Bioconversions were carried out in both B. Braun Biostat E and New Brunswick Scientific BioFlo III fermenters, each with 5 liters nominal working liquid capacity, equipped with mechanical stirring, temperature and pH control, automatic antifoam addition, filter-sterilized air sparging, and dissolved oxygen probe. No difference was found between the Biostat E and BioFlo III for these bioconversions.

Prior to inoculation, the culture vessel containing the ammonium sulfate, potassium phosphates and corn steep liquor was sterilized for 30-40 min at 121.degree. C. The glucose solution (corn syrup diluted to 50% (w/v) glucose) was sterilized separately and added to the sterilized medium after cooling, along with the antifoam (separately sterilized) and the remaining medium ingredients (filter-sterilized). The culture was grown using 6N NaOH (Examples 1-6) or 6N KOH (Example 7) and 4N H.sub.2 SO.sub.4 for pH control, stirring at 900 rpm.
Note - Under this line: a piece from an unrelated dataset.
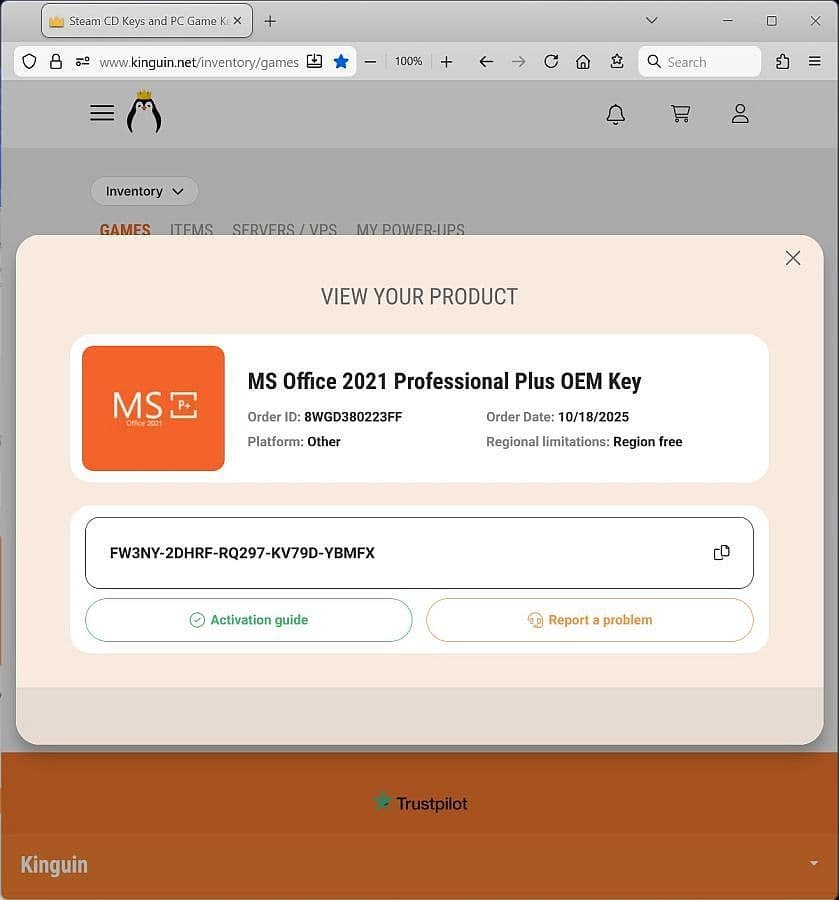The height and width of the screenshot is (900, 839).
Task: Open the user account profile
Action: coord(740,114)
At the end of the growth phase cell count measurements typically showed about 10.sup.9 viable cells per ml.

Claims

1. A process for producing .alpha.,.omega.-alkanedicarboxylic acids, comprising:

(a) culturing Candida tropicalis cells during a growth phase in a culture medium containing at least a nitrogen source and a carbon source, which is glucose present at a concentration of about 10 g/L to about 30 g/L, at a temperature of about 33.degree. C. to about 35.degree. C. wherein additional glucose is continuously added through the growth phase at a rate of about 1 g/L/h to about 4 g/L/h;

(b) initiating a conversion phase by addition of a substrate selected from the group consisting of fatty acids, fatty acid esters and alkanes within 0-3 hours after the maximum growth of the cultured cells is attained, and

(c) continuing culturing the cells during the conversion phase wherein glucose is added during the conversion phase at a rate of about 1 g/L to about 4 g/L.
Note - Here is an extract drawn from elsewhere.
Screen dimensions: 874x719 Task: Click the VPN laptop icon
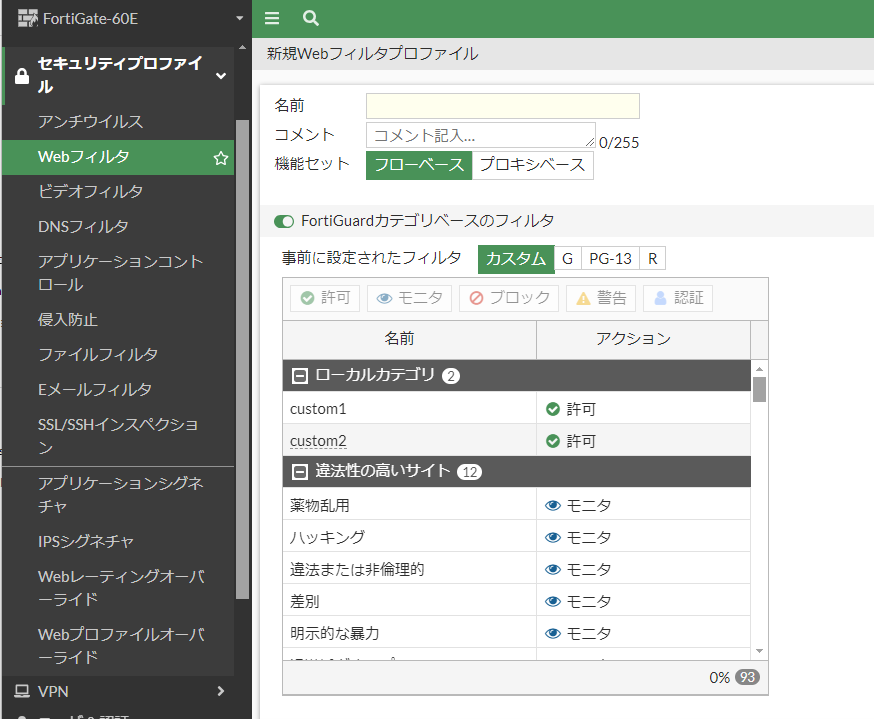point(22,691)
2. A process according to claim 1, wherein the glucose is provided as unrefined corn syrup.

3. A process according to claim 1, wherein the glucose in the culture medium is present at a concentration of about 20 g/L.
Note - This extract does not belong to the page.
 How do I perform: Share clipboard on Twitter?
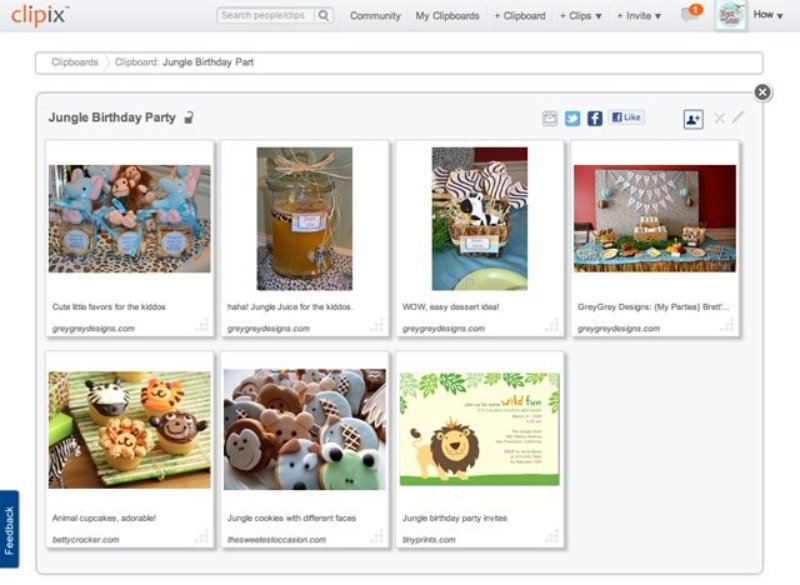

4. A process according to claim 1, wherein the glucose is continuously added through the growth phase at a rate of about 1.5 g/L/h to about 3 g/L/h.

5. A process according to claim 4, wherein the glucose is continuously added through the growth phase at a rate of about 2.2 g/L/h.

6. A process according to claim 1, wherein the glucose is added during the conversion phase at a rate of about 1.2 g/L to about 3.8 g/L.

7. A process according to claim 6, wherein the glucose is added during the conversion phase at a rate of about 2.1 g/L to about 3.8 g/L.

8. A process according to claim 1, wherein the glucose is added during the conversion phase at a rate of about 2.4 g/L/h for the first 5-25 hours and about 1.8 g/L/h thereafter.

9. A process according to claim 1, wherein the substrate is a fatty acid.

10. A process according to claim 9, wherein the fatty acid is oleic acid.

11. A process according to claim 1, wherein the substrate is a fatty acid ester.

12. A process according to claim 11, wherein the fatty acid ester is methyl myristate.

13. A process according to claim 1, wherein the substrate is an alkane.

14. A process according to claim 1, wherein the maximum growth rate of the cultured cells is determined by monitoring the dissolved oxygen of the culture.

15. A process according to claim 1, wherein the conversion phase is initiated by adding substrate within 0.5 to about 2 hours after the maximum growth rate of the cultured cells is attained.

16. A process according to claim 1, wherein the Candida tropicalis cells are C. tropicalis, strain AR40.

17. A process for producing .alpha.,.omega.-alkane dicarboxylic acids comprising culturing Candida tropicalis AR40 cells during a growth phase in a culture medium containing at least a nitrogen source and glucose at a temperature of about 33.degree. C. to about 35.degree. C. wherein additional glucose is continuously added through the growth phase at a rate of about 2.2 g/L/h; initiating a conversion phase by addition of a substrate selected from the group consisting of methyl myristate and oleic acid within about 0.5 to about 2 hours after the maximum growth of cells is attained; and continuing culturing the cells during the conversion phase at a pH of about 7 to about 8 and a temperature of about 27.degree. C to about 33.degree. C.